The endoscopic device, constructed of three muscle-like actuators made of latex bladders and surrounded by nylon mesh, looks like a nine-inch long hollow worm. The actuator segments, inflating and contracting in sequence, propel the device forward, mimicking the undulating movement of slugs and worms. "This device can literally worm its way into complicated places or into curving tubing such as the colon," Chiel explained.

The current prototype can be added to existing medical endoscopes. Eventually, the device may be miniaturized and equipped with sensors that enable it to work autonomously and self propelling. According to Chiel, the research team will also be working to make the device more flexible, imitating the reflex responses of slugs and worms to changes in their environment. As a result of these refinements, the new device could reduce discomfort and the risk of injury among patients undergoing invasive medical tests, and thereby increase compliance with doctors' orders to have such tests performed.

The second device, a biologically inspired "gripper," mimics the way hungry California sea slugs in Chiel's lab grasp seaweed in its many highly slippery forms. The prototype consists of a four-inch, ball-like device, surrounded by muscle-like actuators in the form of tubes or rings. One of these tubes contains a mouth that opens and closes. The ball pushes forward, opens its mouth and grasps at the object before it.

This device could meet an industrial need for grippers that can pick up soft objects without destroying them. Building grippers to pick up soft materials has been very hard," Chiel explained. "Most gripper devices are fairly rigid and designed to work effectively with things that have a fixed orientation or a certain texture or toughness."

Chiel also noted that if the gripping device were miniaturized and equipped with sensors, it could have medical applications as well. Such a device, for example, might eat its way through occluded blood vessels.

Animal behavior and robots

For nearly two decades and with support from the National Science Foundation, Chiel has studied the detailed movements of soft-tissue animals like the California sea slug, chronicling their behavior on film and with MRI imaging..

"My focus has been basic science," Chiel explained. "If we can understand how nature controls adaptive behavior through its neural and biomechanical mechanisms, it will have spinoffs in novel devices. But it will also help us understand behavior in more complicated systems like human beings."
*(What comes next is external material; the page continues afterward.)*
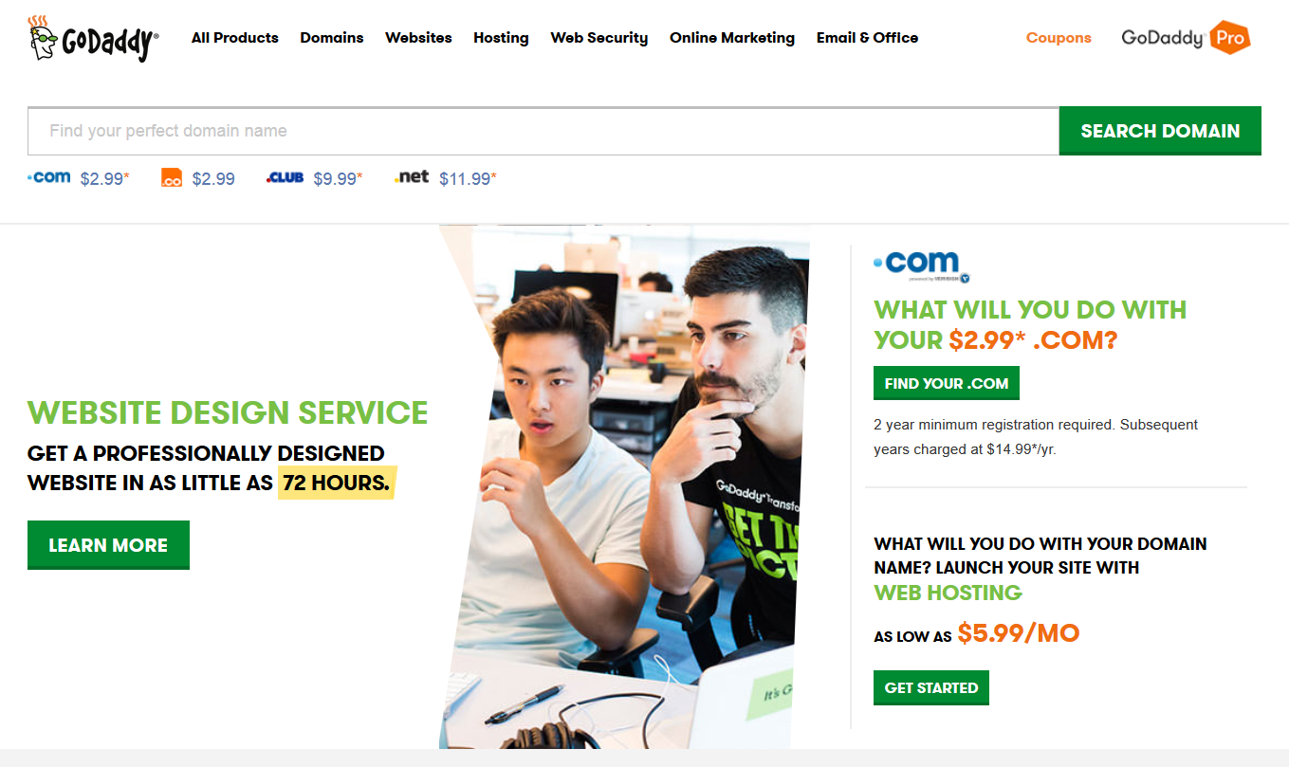Open the GoDaddy Pro badge
Image resolution: width=1289 pixels, height=767 pixels.
(x=1186, y=38)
Taking Chiel's findings about animal motion, Roger Quinn, director of the Biorobotics Laboratory in the engineering school, and Randy Beer, Case professor of electrical engineering and computer science, designed the robotic devices. Elizabeth Mangan, a graduate student in mechanical engineering, built them. A second graduate student in mechanical engineering, Gregory Sutton, also contributed to the "Gripper" project.

The two new devices join other inventions--including several generations of insect-like robots that imitate cockroach behavior--created by researchers from the College of Arts and Sciences and the Case School of Engineering.


Adapted from materials provided by Case Western Reserve University.